Synthesis of Ru(ii) cyclometallated complexes via C(aryl)–S bond activation: X-ray structure, DNA/BSA protein binding and antiproliferative activity

Abstract

As a contribution to the development of new ruthenium complexes with pharmacologically interesting properties, two new cyclometallated ruthenium(II) carbonyl complexes of the general formula [Ru(L¹/L²)(CO)(PPh₃)₂] (1/2) were synthesized and characterized using analytical and spectral techniques (IR, UV/visible, ¹H NMR and ESI-MS). The crystal structures of complexes (1 and 2) were confirmed by X-ray crystallography, which indicated CNO tridentate coordination of the ligands through C(aryl)–S bond activation.
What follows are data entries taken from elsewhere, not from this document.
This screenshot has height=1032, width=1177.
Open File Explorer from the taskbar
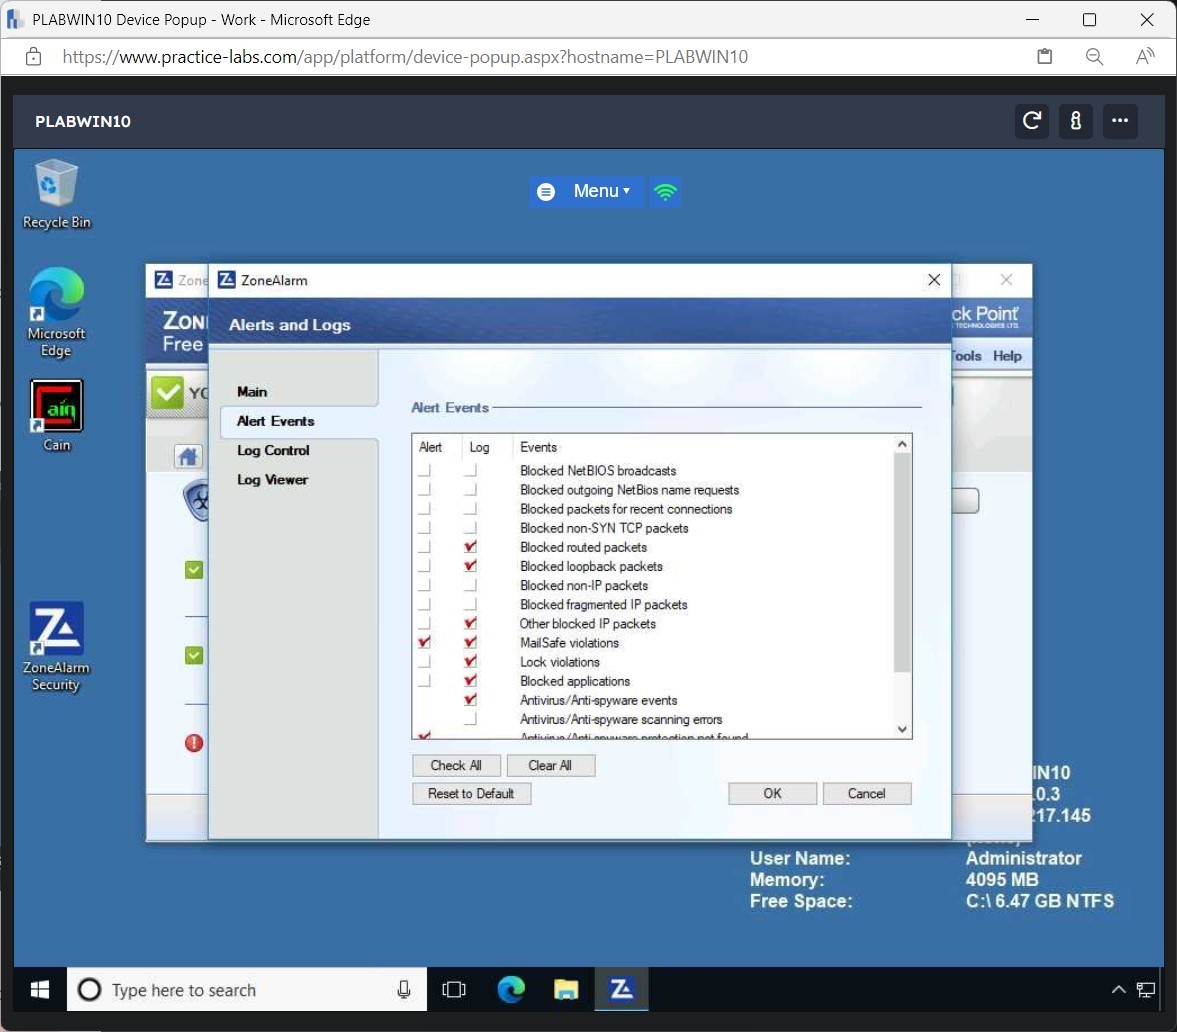[x=566, y=989]
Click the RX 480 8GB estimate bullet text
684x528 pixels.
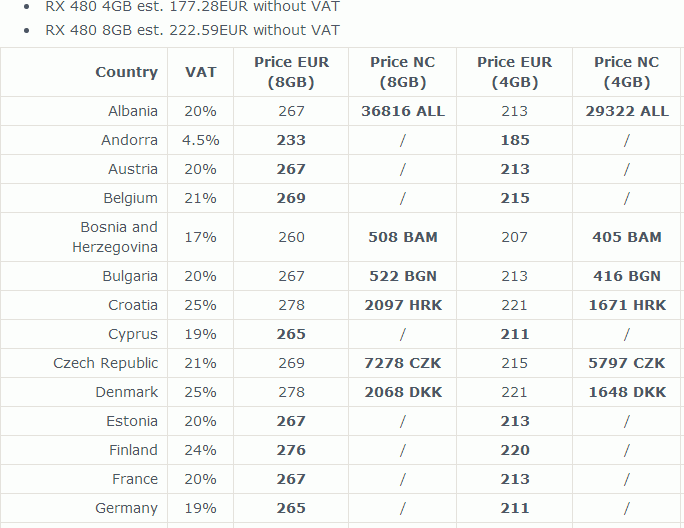(x=192, y=30)
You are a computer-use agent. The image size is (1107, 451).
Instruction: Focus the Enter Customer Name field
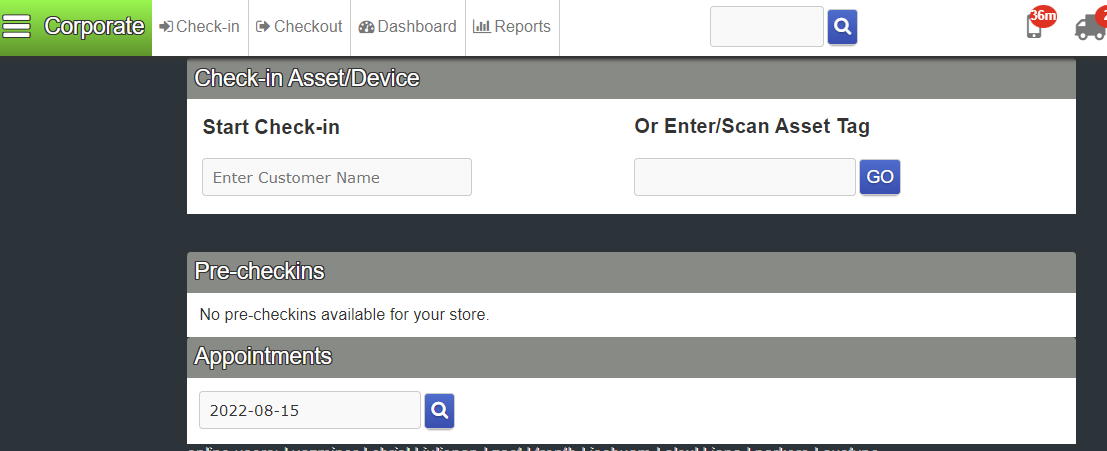(x=337, y=177)

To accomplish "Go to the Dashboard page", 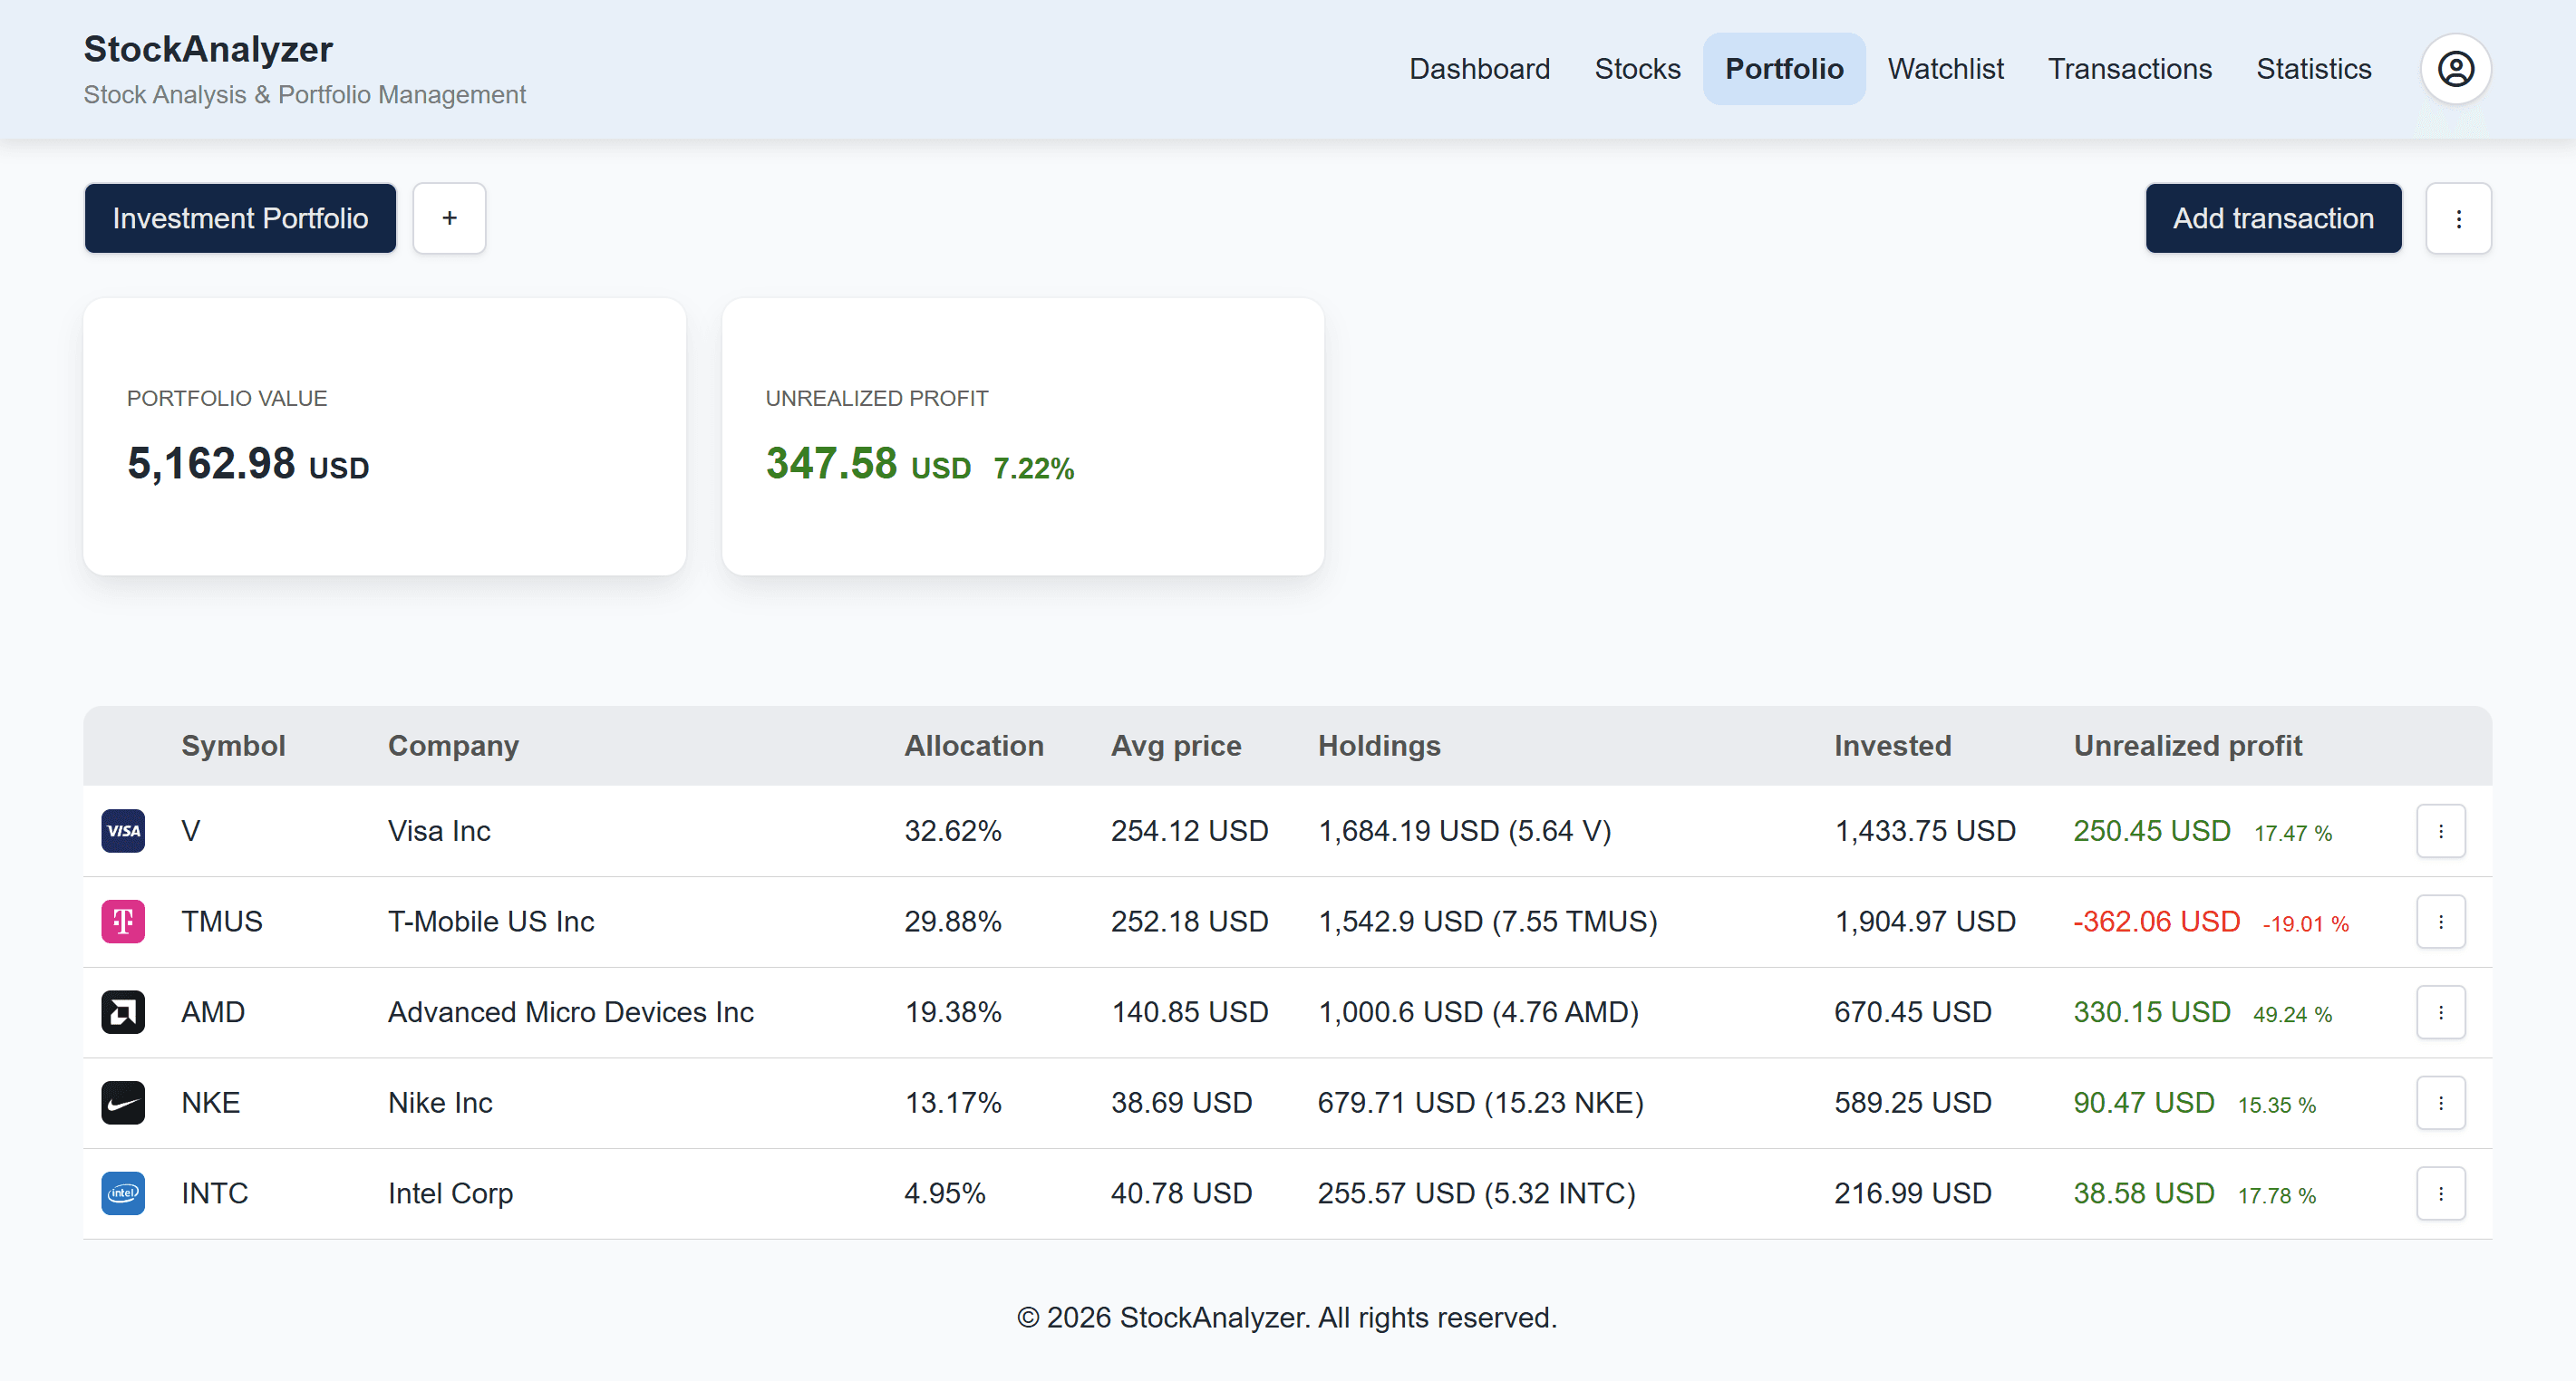I will (1479, 69).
The electronic structures and spectral properties of complexes 1 and 2 were interpreted by DFT and TDDFT calculations. The binding ability of the Ru(II) complexes with calf thymus DNA (CT DNA) and bovine serum albumin (BSA) has been explored by absorption and emission titration methods. A good binding affinity with DNA was observed with an intercalative binding mode, which was further confirmed by EB displacement and viscosity measurement studies. The BSA protein binding studies have been monitored by quenching of tryptophan and tyrosine residues in the presence of complexes and the quenching mechanism was found to be static. Synchronous and 3D fluorescence spectroscopy studies were carried out to validate the micro environmental changes in BSA. In addition, the in vitro cytotoxicity of the ligands and complexes against the human breast cancer cell line (MCF-7), human lung cancer cell line (A549), triple negative breast cancer cell line (MDA-MB-231) and gastric adenocarcinoma cell line (AGS) was investigated by using the MTT assay and the IC₅₀ values of the complexes towards MCF-7 cell lines were found to be even less compared to cisplatin.